解法一、Brute Force O(n^4)
int[][] dirs = new int[][]{{-1, 0}, {1, 0}, {0, -1}, {0, 1}};
public int largestIsland(int[][] grid) {
int res = Integer.MIN_VALUE;
int n = grid.length;
for (int i = 0; i < n; i++) {
for (int j = 0; j < n; j++) {
if (grid[i][j] == 1) res = Math.max(res, helper(grid, i, j, new int[n][n]));
else {
grid[i][j] = 1;
res = Math.max(res, helper(grid, i, j, new int[n][n]));
grid[i][j] = 0;
}
}
}
return res;
}
private int helper(int[][] grid, int x, int y, int[][] used) {
int n = grid.length;
int res = 1;
used[x][y] = 1;
for (int[] dir : dirs) {
int px = x + dir[0];
int py = y + dir[1];
if (px < 0 || px >= n || py < 0 || py >= n || used[px][py] == 1 || grid[px][py] == 0) continue;
res += helper(grid, px, py, used);
}
return res;
}
解法二、
为每个连通块做上标记,并得到每个连通块的面积,之后再对0进行遍历,依次寻找其四个相邻的边的area,将他们加起来再从中取max。
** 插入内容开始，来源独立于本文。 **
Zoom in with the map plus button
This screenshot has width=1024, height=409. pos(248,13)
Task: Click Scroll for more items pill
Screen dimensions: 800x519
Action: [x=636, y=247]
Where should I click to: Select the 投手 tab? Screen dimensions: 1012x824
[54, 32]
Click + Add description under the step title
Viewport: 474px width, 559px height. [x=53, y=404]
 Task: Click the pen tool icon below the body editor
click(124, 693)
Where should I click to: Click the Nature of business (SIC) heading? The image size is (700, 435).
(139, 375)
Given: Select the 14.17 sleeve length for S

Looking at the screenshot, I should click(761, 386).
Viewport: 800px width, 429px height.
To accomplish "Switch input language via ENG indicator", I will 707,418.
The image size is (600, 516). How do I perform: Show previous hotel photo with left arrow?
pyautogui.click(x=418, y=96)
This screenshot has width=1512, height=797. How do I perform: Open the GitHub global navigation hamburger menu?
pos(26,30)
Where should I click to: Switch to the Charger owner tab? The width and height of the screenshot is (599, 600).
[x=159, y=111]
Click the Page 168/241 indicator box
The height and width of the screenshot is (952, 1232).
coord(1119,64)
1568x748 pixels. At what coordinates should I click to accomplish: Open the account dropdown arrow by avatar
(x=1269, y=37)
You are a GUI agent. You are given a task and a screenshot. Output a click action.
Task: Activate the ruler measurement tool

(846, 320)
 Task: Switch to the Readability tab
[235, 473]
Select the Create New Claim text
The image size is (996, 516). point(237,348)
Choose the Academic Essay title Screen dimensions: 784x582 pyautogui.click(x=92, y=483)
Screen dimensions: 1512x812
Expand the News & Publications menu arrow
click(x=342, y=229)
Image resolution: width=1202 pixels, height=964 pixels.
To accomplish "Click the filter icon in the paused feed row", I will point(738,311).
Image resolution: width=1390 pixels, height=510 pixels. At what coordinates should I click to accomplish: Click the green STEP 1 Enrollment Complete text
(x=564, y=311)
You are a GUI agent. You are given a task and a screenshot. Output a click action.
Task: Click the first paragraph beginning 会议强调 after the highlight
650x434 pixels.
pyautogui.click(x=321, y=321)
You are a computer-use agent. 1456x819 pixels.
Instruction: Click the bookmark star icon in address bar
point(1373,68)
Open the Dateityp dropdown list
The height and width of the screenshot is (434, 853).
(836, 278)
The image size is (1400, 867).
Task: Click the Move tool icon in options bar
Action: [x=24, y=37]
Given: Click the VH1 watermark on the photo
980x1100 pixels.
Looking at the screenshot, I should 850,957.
算法总的时间复杂度为O(n ^ 2)。
public int largestIsland(int[][] grid) {
int res = Integer.MIN_VALUE;
int n = grid.length;
Map<Integer, Integer> map = new HashMap<>();
int color = 0;
int area = 0;
map.put(color++, area);
for (int i = 0; i < n; i++) {
for (int j = 0; j < n; j++) {
if (grid[i][j] == 1) area = dfs(grid, i, j, ++color);
map.put(color, area);
res = Math.max(res, area);
}
}
for (int i = 0; i < n; i++) {
for (int j = 0; j < n; j++) {
if (grid[i][j] == 0) {
int curArea = 1;
Set<Integer> set = new HashSet<>();
set.add(getColor(grid, i - 1, j));
set.add(getColor(grid, i + 1, j));
set.add(getColor(grid, i, j + 1));
set.add(getColor(grid, i, j - 1));
for (int c : set) {
curArea += map.get(c);
}
res = Math.max(res, curArea);
}
}
}
return res;
}
private int getColor(int[][] grid, int x, int y) {
if (x < 0 || x >= grid.length || y < 0 || y >= grid.length) return 0;
else return grid[x][y];
}
private int dfs(int[][] grid, int x, int y, int color) {
if (x < 0 || x >= grid.length || y < 0 || y >= grid.length || grid[x][y] != 1) return 0;
grid[x][y] = color;
return 1 + dfs(grid, x + 1, y, color) + dfs(grid, x - 1, y, color) +
dfs(grid, x, y - 1, color) + dfs(grid, x, y + 1, color);
}